Convert the rows starting at the line containing "You are a computer-use" and ending at the line containing "Instruction: Clear the DevTools console" into a Markdown table with the columns Row and Line, omitting any blank lines.

### RECORDS PROVIDED

==============================

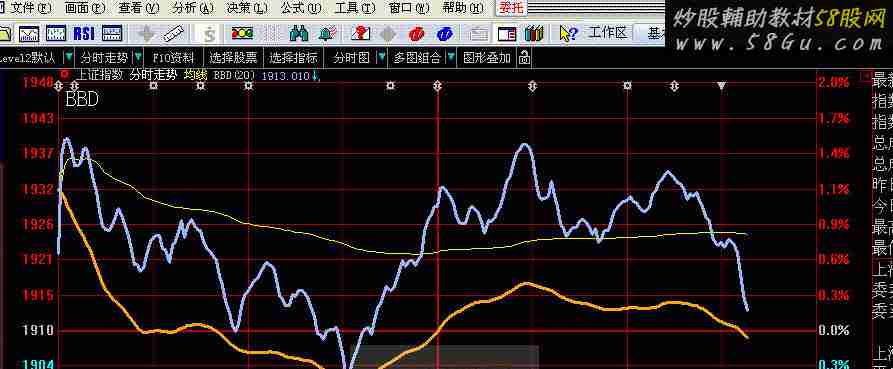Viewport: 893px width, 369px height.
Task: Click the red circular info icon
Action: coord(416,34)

==============================

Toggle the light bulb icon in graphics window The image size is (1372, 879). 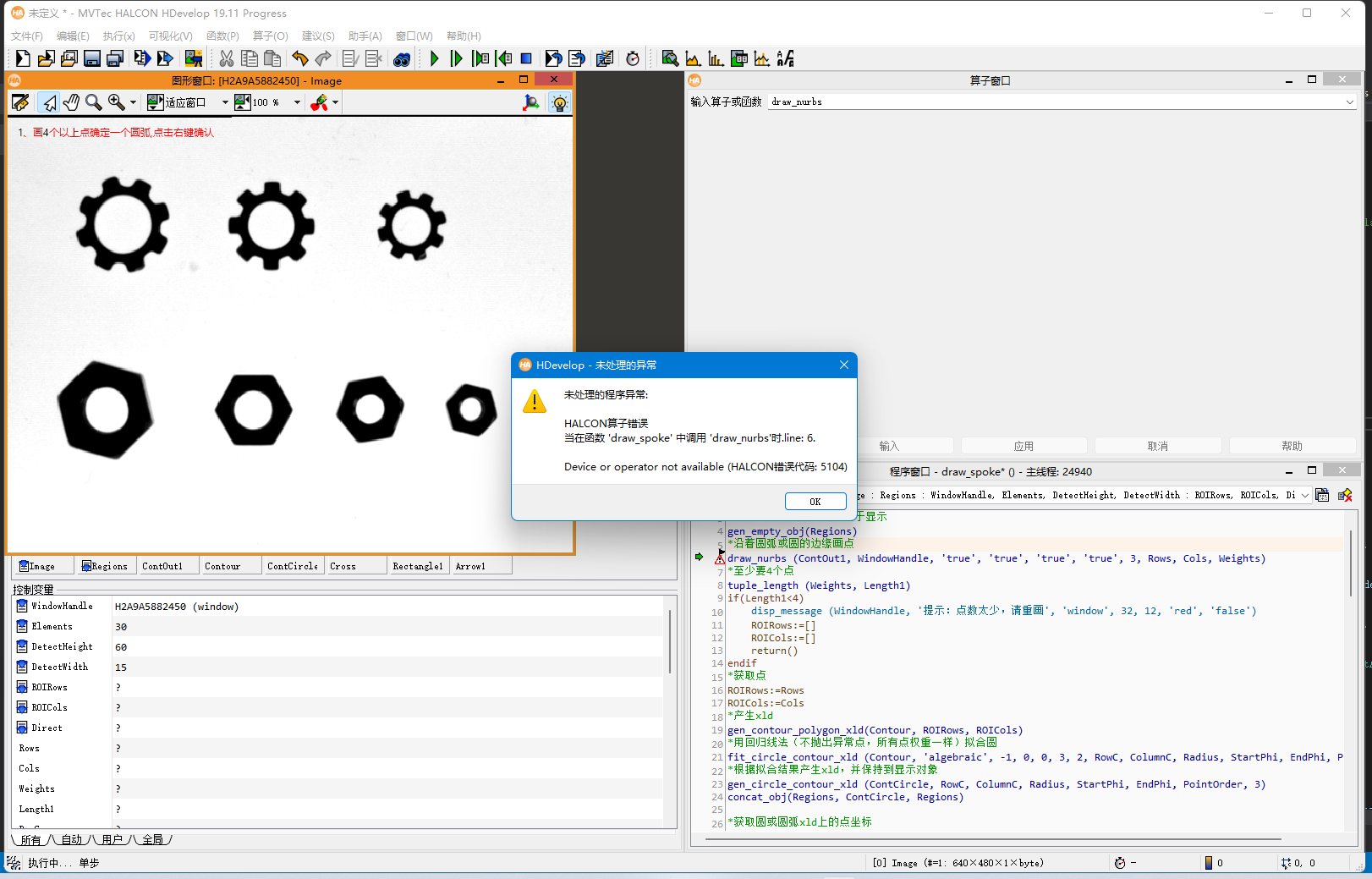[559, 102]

==============================

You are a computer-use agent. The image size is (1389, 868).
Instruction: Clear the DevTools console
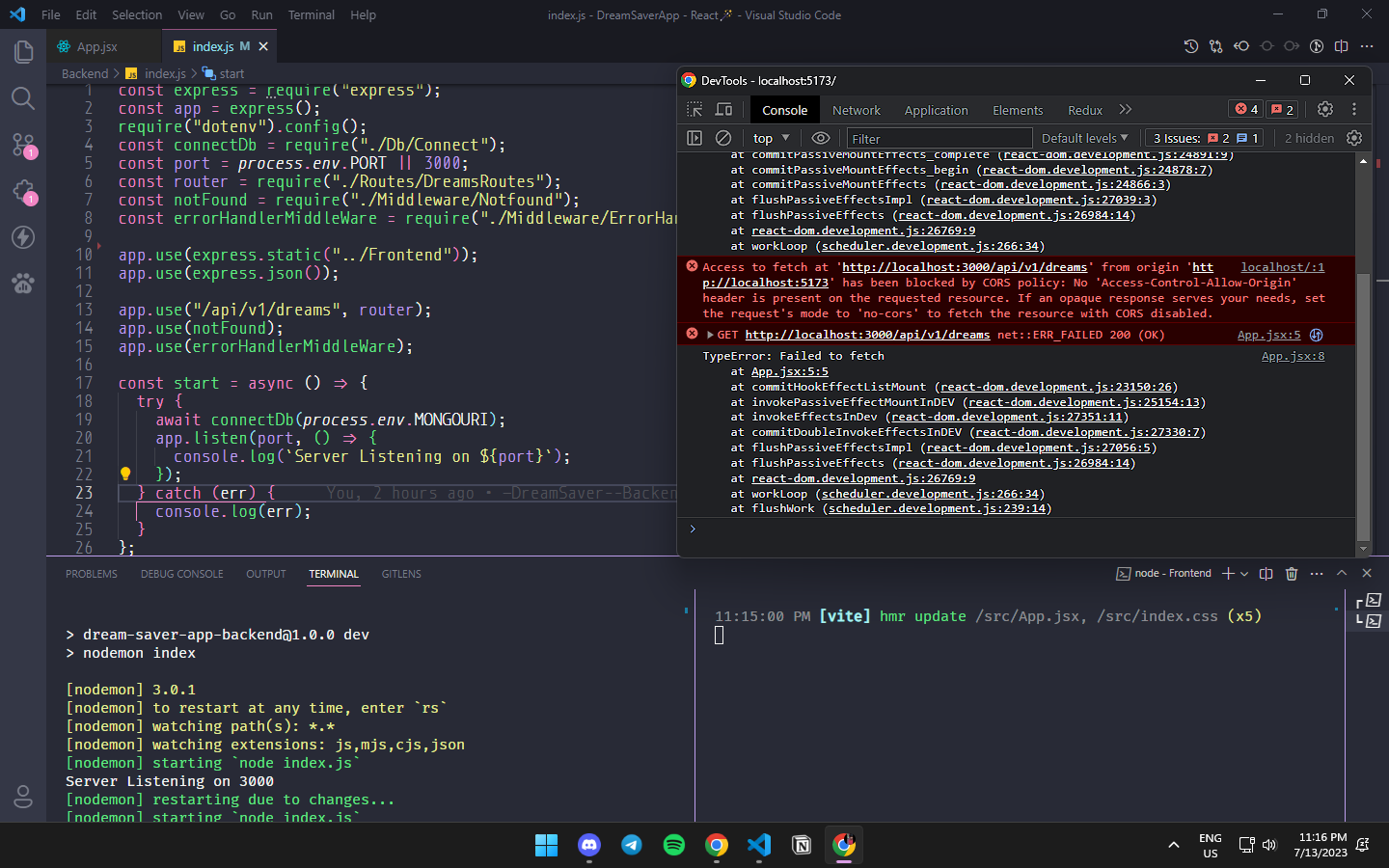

==============================

### RESPONSE
| Row | Line |
|---|---|
| 1 | You are a computer-use agent. The image size is (1389, 868). |
| 2 | Instruction: Clear the DevTools console |